- _Exercise requirements_
(a) In the Billy Graham article, in what month and year did Billy and Ruth graduate from Wheaton College?
(b) Summarize the Billy Graham article in two sentences.
(c) Reproduce the passage of the Billy Graham article starting with "At Wheaton, Graham" and going on through "itinerant evangelism ministry.", substituting "calling" for "ministry".

- _Source excerpt_
· · · ·
Graham graduated from college in Illinois.
Graham met and married his wife in Illinois.
Graham pastored two churches in Illinois.
Graham held his first evangelistic events in Illinois.
Graham founded an influential Christian magazine and ultimately a publishing giant that still operates today from its headquarters in Illinois.
Graham inspired a museum and evangelism center that still educates and inspires church leaders in Illinois—and beyond.
Many people have many reasons to be grateful for—and feel close to—Billy Graham. But at his passing, we are especially aware of his early ministry in Illinois and the lasting legacy of a lifetime as America’s pastor and the world’s evangelist.
Graham at Wheaton
On the campus of Wheaton College, the administration building sits on a hill, a stone fort with a tower and great buttresses. Across the street and in a slight valley is a red brick building, colonial style with white columns and several sets of large doors. As challenging and foreboding as the hilltop castle is, this one is easy, accessible, and inviting. It is the Billy Graham Center, part museum and part advocacy center for the evangelistic movement encouraged by its namesake. Some would say the fortress represents the perception and perhaps ethos of conservative Christian faith prior to the ministry of Billy Graham, while the gracious building at the bottom demonstrates evangelism since Graham’s formative contributions.
At Graham’s death, eight months shy of his 100th birthday, we can trace important years Southern Baptists’ most famous member spent in Illinois.
The story begins on a golf course in Florida, where young Billy Graham has been invited to serve as caddy for two visitors with Illinois connections. The men were interested in 21-year-old Graham after hearing him preach. He was a student at Florida Bible Institute, but the men wanted him to attend the school where they served as board members, and they offered to pay his first year’s tuition—at Wheaton College.
The young preacher accepted.
At Wheaton, Graham laid a solid foundation for his biblical, salvation–oriented preaching. It was in the town of Wheaton he got a regular invitation to preach, at the Wheaton Gospel Tabernacle.
And it was in Wheaton he found the most important earthly asset to his ministry, his wife, Ruth. The daughter of missionaries to China, Billy called her a “slender, hazel-eyed starlet” after their first meeting. Later, he would call her “determined.” It was a quality that they would both need in an itinerant evangelism ministry.
Billy and Ruth graduated from Wheaton College in June 1943. They married in August, and in September he began serving as pastor in Illinois.
Graham as pastor
As it is told today, Graham’s first congregation recognized quickly their young pastor was no ordinary preacher. His style was big and fiery, and perhaps oversized for the small sanctuary at The Village Church, now called Western Springs Baptist Church. The church in the Chicago suburbs seated about 100 in the basement. In the middle of World War II, the congregation had been able to finish only the lower level, which Ruth likened to a bomb shelter.
· · · ·
- _Collected data_
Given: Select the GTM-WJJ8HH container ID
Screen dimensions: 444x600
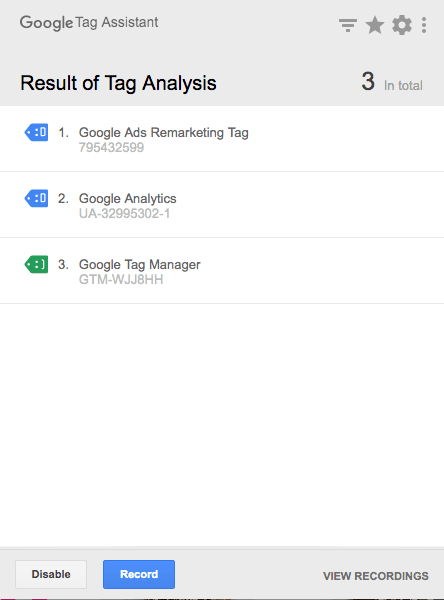Looking at the screenshot, I should pos(121,279).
· · · ·
- _Task-by-task solutions_
(a) June 1943

(b) Billy Graham spent formative years in Illinois, where he graduated from Wheaton College, met and married his wife Ruth, pastored churches, held his first evangelistic events, and founded a magazine and publishing company. After two men with Wheaton connections offered to pay his tuition, he studied at Wheaton, preached regularly at the Wheaton Gospel Tabernacle, and then became pastor of a small suburban church, The Village Church.

(c)
At Wheaton, Graham laid a solid foundation for his biblical, salvation–oriented preaching. It was in the town of Wheaton he got a regular invitation to preach, at the Wheaton Gospel Tabernacle.
And it was in Wheaton he found the most important earthly asset to his calling, his wife, Ruth. The daughter of missionaries to China, Billy called her a “slender, hazel-eyed starlet” after their first meeting. Later, he would call her “determined.” It was a quality that they would both need in an itinerant evangelism calling.